ABOUT THIS TASK: Every line in the records below between the one holding "Lighting (498, 844)" and the one holding "FABRICS, Mini Cuts (536, 537)", inclusive, is to be set down exactly; all other lines are to be left out.

****

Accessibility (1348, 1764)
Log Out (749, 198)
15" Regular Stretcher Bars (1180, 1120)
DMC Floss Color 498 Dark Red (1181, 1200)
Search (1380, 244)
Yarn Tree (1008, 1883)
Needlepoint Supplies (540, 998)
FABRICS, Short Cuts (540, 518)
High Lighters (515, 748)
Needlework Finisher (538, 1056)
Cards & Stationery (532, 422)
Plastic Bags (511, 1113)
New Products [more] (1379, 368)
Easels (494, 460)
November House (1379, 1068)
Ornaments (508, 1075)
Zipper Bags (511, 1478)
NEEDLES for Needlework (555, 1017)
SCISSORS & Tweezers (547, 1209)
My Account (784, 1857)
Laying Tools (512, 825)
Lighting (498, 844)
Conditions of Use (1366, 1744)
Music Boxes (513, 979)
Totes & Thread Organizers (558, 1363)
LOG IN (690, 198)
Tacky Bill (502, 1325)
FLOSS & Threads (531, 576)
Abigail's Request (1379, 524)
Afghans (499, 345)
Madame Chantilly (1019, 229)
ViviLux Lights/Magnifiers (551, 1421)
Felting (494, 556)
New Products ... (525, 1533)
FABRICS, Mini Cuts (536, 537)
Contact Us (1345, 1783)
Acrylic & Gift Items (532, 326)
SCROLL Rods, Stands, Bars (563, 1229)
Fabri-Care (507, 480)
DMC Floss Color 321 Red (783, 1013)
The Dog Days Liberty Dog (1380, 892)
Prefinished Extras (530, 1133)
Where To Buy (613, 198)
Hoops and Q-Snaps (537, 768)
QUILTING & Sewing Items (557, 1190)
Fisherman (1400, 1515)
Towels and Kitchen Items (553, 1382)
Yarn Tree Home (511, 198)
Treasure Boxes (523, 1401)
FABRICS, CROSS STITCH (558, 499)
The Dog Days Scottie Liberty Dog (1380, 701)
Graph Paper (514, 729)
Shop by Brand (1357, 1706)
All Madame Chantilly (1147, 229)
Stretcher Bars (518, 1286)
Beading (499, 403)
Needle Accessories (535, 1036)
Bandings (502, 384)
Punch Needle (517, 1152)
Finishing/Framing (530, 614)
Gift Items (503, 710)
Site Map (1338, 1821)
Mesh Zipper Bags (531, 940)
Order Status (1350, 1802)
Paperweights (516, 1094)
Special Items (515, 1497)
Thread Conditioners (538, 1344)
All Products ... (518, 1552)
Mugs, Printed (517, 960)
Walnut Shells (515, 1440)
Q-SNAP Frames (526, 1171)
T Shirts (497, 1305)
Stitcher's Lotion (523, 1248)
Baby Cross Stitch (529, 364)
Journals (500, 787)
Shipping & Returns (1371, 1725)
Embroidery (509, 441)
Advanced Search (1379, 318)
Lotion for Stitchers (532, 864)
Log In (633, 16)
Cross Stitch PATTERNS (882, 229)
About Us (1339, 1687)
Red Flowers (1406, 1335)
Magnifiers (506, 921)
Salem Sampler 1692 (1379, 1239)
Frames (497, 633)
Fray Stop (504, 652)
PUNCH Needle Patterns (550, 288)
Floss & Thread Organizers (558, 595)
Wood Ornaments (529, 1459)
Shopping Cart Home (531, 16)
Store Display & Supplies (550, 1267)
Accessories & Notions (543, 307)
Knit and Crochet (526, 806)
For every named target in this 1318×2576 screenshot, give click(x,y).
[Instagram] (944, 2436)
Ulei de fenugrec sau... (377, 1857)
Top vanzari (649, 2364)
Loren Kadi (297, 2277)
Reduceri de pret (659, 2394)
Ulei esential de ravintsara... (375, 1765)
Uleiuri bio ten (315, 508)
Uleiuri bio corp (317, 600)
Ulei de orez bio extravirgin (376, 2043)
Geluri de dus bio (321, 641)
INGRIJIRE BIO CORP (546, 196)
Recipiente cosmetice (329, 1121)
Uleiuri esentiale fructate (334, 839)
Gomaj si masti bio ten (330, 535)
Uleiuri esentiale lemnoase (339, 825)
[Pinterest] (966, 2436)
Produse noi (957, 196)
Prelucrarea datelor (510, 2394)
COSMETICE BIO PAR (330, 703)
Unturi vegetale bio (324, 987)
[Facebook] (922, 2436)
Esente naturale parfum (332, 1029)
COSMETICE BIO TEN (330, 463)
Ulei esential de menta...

****

OUTPUT FOR THIS TASK:
Lighting (498, 844)
Conditions of Use (1366, 1744)
Music Boxes (513, 979)
Totes & Thread Organizers (558, 1363)
LOG IN (690, 198)
Tacky Bill (502, 1325)
FLOSS & Threads (531, 576)
Abigail's Request (1379, 524)
Afghans (499, 345)
Madame Chantilly (1019, 229)
ViviLux Lights/Magnifiers (551, 1421)
Felting (494, 556)
New Products ... (525, 1533)
FABRICS, Mini Cuts (536, 537)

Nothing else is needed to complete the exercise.